Weekly News | 7.10.26
Summer occasionally gives the effect of days bleeding together, obscuring the horizon. In the life of our community, I want to make sure we have sightlines into some big dates ahead this fall:
8/16 - Fall Kick-off! One service, feasting together afterward!
8/23 - Two services resume
9/12 - COTC 10th Anniversary Celebration
9/20 - Annual Parish Meeting
10/16-10/17 - Parish Retreat!
Below we resume our eNews series, hearing reflections from our community on the intersection of faith and vocation. May it be an opportunity to know someone at COTC as well as an avenue through which we might consider and engage the Lord around our particular work.
One of the hardest things about work is the great divide between its deep spiritual importance and its daily drudgery. Before the Fall, Adam’s work was noble; he had a divine charge to “fill the earth and subdue it”. Labor in the Garden must have been righteous and fulfilling. But after sin entered the world, we were cursed to “earn our bread by the sweat of our brow”. If in Eden there was a perfect harmony between work and worship, our experience under sin is a harsh dissonance between effort and results
I’m a history professor, and summer means lots of eye-straining research in dusty old volumes and the painstaking work of writing my own book. Some days, I don’t interact with another (living) person in my office at all. The work can feel discouraging, too, since many academic history books are published, read – or more likely, hastily skimmed – by a select few academic readers, and quickly forgotten.
On my best days, I see flashes of my work in all of its profound meaning, like a beautiful vista glimpsed only partially through gaps in the trees from the highway. Helping a student become excited about ideas can make me feel that I’m shaping young minds. A touching trace of human nature found in a dusty archive fills me with wonder at the eternal souls and destinies of long-dead people. After a productive day of writing, I feel fulfilled by exercising the creativity and curiosity that comes from being made in the image of God.

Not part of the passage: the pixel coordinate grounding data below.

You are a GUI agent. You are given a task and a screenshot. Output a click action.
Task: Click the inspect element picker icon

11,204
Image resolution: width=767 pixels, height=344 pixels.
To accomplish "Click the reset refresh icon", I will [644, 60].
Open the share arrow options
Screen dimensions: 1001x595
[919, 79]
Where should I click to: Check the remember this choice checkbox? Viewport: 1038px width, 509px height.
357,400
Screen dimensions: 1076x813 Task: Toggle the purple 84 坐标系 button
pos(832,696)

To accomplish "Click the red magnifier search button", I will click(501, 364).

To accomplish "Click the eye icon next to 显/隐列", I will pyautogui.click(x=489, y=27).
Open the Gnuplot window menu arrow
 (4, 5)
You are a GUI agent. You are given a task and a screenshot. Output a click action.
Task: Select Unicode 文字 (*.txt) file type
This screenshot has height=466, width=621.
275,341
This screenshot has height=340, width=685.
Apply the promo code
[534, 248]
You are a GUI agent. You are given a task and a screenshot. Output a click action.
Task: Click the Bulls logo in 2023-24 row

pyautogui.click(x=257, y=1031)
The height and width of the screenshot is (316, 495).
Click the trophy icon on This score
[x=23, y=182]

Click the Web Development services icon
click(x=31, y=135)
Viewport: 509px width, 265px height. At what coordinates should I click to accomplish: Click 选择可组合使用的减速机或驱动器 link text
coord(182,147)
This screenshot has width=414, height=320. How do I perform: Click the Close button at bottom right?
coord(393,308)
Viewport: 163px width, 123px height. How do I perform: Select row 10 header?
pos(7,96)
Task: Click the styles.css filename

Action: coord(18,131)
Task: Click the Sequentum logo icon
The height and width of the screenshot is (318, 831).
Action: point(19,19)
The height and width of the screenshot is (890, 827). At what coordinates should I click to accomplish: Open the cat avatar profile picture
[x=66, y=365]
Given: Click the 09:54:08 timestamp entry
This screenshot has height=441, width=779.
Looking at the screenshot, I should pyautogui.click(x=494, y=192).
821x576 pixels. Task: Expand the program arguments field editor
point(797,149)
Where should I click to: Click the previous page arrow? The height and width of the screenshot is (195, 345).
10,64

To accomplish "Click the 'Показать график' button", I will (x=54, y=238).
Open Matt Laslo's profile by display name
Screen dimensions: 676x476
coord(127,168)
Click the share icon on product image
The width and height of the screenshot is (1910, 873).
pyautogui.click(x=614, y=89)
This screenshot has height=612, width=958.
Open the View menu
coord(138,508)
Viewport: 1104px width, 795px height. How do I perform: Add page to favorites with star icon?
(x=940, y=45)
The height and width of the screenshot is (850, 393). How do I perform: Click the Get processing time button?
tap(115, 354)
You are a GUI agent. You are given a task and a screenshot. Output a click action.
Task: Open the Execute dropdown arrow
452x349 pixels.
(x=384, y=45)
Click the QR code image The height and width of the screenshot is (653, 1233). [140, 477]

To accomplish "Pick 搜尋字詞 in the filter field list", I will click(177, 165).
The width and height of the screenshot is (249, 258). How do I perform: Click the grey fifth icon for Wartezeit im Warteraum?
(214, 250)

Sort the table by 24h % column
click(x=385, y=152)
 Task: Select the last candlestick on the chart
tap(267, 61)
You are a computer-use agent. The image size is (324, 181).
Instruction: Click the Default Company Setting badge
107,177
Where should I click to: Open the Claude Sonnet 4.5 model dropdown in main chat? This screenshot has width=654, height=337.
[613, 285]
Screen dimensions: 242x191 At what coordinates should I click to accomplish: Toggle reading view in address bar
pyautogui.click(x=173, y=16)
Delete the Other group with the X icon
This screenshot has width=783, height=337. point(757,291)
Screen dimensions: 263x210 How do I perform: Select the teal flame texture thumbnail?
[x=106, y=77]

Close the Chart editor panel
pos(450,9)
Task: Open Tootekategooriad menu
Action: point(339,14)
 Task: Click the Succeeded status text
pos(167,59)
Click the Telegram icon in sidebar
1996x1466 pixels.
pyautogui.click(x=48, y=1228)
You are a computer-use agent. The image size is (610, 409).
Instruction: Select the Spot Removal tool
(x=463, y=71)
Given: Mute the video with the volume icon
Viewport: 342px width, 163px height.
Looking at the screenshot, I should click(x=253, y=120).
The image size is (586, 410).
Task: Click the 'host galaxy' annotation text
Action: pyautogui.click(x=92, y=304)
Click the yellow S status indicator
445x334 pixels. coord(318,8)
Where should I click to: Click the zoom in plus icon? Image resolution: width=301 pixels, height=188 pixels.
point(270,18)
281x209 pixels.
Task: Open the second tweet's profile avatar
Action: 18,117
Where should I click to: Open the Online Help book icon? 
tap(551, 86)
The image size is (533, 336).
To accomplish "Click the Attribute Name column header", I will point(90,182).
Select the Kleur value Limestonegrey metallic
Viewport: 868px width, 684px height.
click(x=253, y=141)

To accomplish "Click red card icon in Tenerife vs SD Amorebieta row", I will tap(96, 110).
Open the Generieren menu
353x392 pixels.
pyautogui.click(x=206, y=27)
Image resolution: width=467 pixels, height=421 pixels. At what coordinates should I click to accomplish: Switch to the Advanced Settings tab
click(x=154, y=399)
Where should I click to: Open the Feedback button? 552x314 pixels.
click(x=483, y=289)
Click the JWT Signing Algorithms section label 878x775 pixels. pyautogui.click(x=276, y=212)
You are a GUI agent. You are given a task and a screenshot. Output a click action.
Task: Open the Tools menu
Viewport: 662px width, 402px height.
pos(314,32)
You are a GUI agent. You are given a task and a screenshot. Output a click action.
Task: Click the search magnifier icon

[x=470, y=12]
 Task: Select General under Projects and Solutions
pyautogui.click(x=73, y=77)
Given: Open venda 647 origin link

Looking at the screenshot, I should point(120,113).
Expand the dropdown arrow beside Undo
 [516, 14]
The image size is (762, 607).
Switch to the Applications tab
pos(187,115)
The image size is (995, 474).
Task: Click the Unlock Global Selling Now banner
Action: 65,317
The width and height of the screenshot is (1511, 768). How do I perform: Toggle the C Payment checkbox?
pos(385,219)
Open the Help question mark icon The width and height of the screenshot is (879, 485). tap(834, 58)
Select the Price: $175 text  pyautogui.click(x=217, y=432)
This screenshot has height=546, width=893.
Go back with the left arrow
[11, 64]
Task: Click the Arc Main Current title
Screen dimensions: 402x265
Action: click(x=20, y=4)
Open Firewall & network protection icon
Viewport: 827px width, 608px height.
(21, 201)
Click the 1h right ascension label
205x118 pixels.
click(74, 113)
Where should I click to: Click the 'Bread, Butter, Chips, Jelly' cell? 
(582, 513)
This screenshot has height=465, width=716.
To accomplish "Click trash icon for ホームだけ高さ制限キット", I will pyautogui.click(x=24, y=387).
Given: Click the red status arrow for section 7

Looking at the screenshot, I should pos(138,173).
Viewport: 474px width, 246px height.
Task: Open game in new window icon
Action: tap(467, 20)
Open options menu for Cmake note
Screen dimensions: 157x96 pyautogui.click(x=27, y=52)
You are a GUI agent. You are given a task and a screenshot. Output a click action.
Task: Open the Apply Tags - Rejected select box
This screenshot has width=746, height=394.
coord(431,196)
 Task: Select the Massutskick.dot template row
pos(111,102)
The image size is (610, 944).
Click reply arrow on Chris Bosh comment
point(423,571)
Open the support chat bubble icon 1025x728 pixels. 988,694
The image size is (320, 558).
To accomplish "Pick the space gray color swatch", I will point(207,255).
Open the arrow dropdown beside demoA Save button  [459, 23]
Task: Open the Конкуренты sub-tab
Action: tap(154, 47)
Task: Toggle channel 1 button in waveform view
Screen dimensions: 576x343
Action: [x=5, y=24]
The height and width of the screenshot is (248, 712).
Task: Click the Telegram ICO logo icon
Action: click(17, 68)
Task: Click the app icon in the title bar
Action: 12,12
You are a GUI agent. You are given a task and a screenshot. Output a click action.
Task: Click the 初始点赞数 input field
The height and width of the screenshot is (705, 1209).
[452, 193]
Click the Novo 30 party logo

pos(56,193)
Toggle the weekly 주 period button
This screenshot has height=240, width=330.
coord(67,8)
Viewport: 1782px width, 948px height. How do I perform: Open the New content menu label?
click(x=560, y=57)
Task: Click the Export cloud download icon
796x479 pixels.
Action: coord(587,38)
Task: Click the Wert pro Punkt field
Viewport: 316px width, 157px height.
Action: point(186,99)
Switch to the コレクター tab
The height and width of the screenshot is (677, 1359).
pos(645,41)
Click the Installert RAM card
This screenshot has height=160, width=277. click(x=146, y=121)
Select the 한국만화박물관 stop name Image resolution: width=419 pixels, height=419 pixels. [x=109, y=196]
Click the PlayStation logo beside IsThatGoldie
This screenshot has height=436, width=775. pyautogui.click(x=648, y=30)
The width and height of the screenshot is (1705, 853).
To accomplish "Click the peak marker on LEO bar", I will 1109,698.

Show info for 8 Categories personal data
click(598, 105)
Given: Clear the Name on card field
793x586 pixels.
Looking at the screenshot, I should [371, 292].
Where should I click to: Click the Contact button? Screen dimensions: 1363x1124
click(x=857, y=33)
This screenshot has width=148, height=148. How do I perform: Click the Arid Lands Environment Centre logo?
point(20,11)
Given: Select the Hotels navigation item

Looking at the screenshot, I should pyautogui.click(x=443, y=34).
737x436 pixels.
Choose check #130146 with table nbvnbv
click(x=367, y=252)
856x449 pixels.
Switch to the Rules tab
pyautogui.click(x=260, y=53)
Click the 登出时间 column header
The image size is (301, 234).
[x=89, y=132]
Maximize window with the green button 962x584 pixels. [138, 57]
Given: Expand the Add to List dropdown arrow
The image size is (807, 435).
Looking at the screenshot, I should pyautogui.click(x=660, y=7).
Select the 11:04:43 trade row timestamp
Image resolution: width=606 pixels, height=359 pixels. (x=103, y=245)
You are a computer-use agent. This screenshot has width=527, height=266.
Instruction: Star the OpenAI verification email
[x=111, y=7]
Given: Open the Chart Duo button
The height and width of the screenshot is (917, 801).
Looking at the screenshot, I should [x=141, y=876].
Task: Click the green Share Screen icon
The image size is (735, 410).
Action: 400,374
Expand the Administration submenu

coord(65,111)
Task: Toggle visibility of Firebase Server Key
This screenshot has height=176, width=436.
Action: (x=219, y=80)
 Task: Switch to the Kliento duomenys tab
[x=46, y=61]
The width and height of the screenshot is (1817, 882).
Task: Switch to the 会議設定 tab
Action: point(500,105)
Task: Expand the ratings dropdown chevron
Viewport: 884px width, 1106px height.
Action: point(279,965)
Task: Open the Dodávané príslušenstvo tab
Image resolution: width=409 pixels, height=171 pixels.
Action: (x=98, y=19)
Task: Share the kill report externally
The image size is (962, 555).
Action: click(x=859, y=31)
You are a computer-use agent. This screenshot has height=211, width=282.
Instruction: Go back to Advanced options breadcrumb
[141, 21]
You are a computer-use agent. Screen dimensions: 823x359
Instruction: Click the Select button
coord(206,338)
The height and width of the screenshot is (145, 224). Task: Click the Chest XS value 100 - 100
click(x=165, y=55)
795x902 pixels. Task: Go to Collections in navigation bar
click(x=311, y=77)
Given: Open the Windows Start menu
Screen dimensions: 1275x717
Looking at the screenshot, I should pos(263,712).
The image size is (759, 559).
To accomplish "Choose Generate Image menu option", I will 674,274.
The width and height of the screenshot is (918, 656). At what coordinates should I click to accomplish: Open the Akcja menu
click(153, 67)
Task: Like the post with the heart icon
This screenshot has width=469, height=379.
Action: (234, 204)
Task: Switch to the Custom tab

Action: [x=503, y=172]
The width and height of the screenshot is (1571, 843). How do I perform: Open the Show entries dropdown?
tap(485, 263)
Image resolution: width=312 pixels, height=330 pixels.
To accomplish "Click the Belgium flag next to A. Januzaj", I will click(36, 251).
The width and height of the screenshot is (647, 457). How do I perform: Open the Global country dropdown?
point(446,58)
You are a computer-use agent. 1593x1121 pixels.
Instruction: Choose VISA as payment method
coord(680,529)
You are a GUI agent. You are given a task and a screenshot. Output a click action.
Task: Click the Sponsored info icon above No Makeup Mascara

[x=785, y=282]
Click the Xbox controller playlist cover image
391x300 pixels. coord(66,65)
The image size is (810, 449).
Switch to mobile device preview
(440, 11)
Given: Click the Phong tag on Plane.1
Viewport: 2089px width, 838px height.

But not all days are like this. Sometimes the weight of human sin and injustice in the past makes me cynical. Some days, my desire to earn tenure, or gain approval from colleagues, or achieve the professor’s ultimate desire – prestige! – cloud the spiritual dimensions of my work. But my own selfishness and short-sightedness don’t erase the fact that God has placed me here, for a time, to look into the human past and try to understand the fathomless complexity of the people He has made. No matter how seemingly obscure this task, and no matter how meager my own abilities to pursue it, this is the work God has set before me. And his yoke is easy, and his burden is light.
Zander Batson is an assistant professor at UT's School of Civic Leadership, where he teaches European history. He and his wife Carly have been at COTC for two years and are a part of the Windsor Park small group. He is from Greenville, South Carolina, and loves to read classic literature, grill, run, watch Clemson football, and take his one-year old on walks.